* **TO DO**: Could you return each line below without altering a word?

* **MATERIAL SHOWN**:
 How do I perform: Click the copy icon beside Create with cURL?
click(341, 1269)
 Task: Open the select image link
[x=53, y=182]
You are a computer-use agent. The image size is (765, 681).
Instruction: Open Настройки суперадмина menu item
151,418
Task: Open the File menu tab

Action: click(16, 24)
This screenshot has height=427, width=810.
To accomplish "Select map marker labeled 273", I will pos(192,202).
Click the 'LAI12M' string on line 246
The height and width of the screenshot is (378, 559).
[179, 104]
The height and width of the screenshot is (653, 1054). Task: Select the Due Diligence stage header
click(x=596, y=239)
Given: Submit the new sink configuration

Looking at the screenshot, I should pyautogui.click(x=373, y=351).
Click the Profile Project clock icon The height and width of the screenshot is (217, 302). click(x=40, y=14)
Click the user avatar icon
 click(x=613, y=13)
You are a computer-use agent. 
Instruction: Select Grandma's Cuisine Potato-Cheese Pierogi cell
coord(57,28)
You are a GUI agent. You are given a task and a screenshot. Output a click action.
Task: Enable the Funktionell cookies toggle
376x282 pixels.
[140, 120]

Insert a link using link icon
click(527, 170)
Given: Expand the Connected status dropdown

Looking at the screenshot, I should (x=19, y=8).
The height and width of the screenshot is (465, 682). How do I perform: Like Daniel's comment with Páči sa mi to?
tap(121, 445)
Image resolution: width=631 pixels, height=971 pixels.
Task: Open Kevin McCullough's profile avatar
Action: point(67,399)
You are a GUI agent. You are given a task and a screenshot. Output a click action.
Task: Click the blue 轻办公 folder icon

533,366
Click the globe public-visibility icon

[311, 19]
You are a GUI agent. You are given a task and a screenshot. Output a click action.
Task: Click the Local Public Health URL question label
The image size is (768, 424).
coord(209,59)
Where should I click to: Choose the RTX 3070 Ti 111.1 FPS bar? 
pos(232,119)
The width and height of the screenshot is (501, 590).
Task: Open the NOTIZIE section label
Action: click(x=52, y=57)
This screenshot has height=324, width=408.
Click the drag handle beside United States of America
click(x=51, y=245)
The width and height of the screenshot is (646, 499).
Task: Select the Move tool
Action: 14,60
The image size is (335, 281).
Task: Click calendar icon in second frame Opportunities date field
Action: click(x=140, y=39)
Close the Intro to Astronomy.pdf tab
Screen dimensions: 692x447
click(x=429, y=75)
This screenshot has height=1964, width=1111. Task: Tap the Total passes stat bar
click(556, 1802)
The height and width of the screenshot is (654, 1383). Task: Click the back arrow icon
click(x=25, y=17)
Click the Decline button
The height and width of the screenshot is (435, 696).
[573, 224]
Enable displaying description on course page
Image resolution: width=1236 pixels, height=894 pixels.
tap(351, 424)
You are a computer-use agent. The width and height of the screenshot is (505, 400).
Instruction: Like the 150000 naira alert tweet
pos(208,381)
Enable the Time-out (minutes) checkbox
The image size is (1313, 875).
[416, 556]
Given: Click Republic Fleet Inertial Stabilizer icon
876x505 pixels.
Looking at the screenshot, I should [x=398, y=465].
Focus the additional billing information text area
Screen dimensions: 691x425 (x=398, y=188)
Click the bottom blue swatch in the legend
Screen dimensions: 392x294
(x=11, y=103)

* **FINISHED EXERCISE**:
 How do I perform: Click the copy icon beside Create with cURL?
click(341, 1269)
 Task: Open the select image link
[x=53, y=182]
You are a computer-use agent. The image size is (765, 681).
Instruction: Open Настройки суперадмина menu item
151,418
Task: Open the File menu tab

Action: click(16, 24)
This screenshot has height=427, width=810.
To accomplish "Select map marker labeled 273", I will pos(192,202).
Click the 'LAI12M' string on line 246
The height and width of the screenshot is (378, 559).
[179, 104]
The height and width of the screenshot is (653, 1054). Task: Select the Due Diligence stage header
click(x=596, y=239)
Given: Submit the new sink configuration

Looking at the screenshot, I should pyautogui.click(x=373, y=351).
Click the Profile Project clock icon The height and width of the screenshot is (217, 302). click(x=40, y=14)
Click the user avatar icon
 click(x=613, y=13)
You are a computer-use agent. 
Instruction: Select Grandma's Cuisine Potato-Cheese Pierogi cell
coord(57,28)
You are a GUI agent. You are given a task and a screenshot. Output a click action.
Task: Enable the Funktionell cookies toggle
376x282 pixels.
[140, 120]

Insert a link using link icon
click(527, 170)
Given: Expand the Connected status dropdown

Looking at the screenshot, I should (x=19, y=8).
The height and width of the screenshot is (465, 682). How do I perform: Like Daniel's comment with Páči sa mi to?
tap(121, 445)
Image resolution: width=631 pixels, height=971 pixels.
Task: Open Kevin McCullough's profile avatar
Action: point(67,399)
You are a GUI agent. You are given a task and a screenshot. Output a click action.
Task: Click the blue 轻办公 folder icon

533,366
Click the globe public-visibility icon

[311, 19]
You are a GUI agent. You are given a task and a screenshot. Output a click action.
Task: Click the Local Public Health URL question label
The image size is (768, 424).
coord(209,59)
Where should I click to: Choose the RTX 3070 Ti 111.1 FPS bar? 
pos(232,119)
The width and height of the screenshot is (501, 590).
Task: Open the NOTIZIE section label
Action: click(x=52, y=57)
This screenshot has height=324, width=408.
Click the drag handle beside United States of America
click(x=51, y=245)
The width and height of the screenshot is (646, 499).
Task: Select the Move tool
Action: 14,60
The image size is (335, 281).
Task: Click calendar icon in second frame Opportunities date field
Action: click(x=140, y=39)
Close the Intro to Astronomy.pdf tab
Screen dimensions: 692x447
click(x=429, y=75)
This screenshot has height=1964, width=1111. Task: Tap the Total passes stat bar
click(556, 1802)
The height and width of the screenshot is (654, 1383). Task: Click the back arrow icon
click(x=25, y=17)
Click the Decline button
The height and width of the screenshot is (435, 696).
[573, 224]
Enable displaying description on course page
Image resolution: width=1236 pixels, height=894 pixels.
tap(351, 424)
You are a computer-use agent. The width and height of the screenshot is (505, 400).
Instruction: Like the 150000 naira alert tweet
pos(208,381)
Enable the Time-out (minutes) checkbox
The image size is (1313, 875).
[416, 556]
Given: Click Republic Fleet Inertial Stabilizer icon
876x505 pixels.
Looking at the screenshot, I should [x=398, y=465].
Focus the additional billing information text area
Screen dimensions: 691x425 (x=398, y=188)
Click the bottom blue swatch in the legend
Screen dimensions: 392x294
(x=11, y=103)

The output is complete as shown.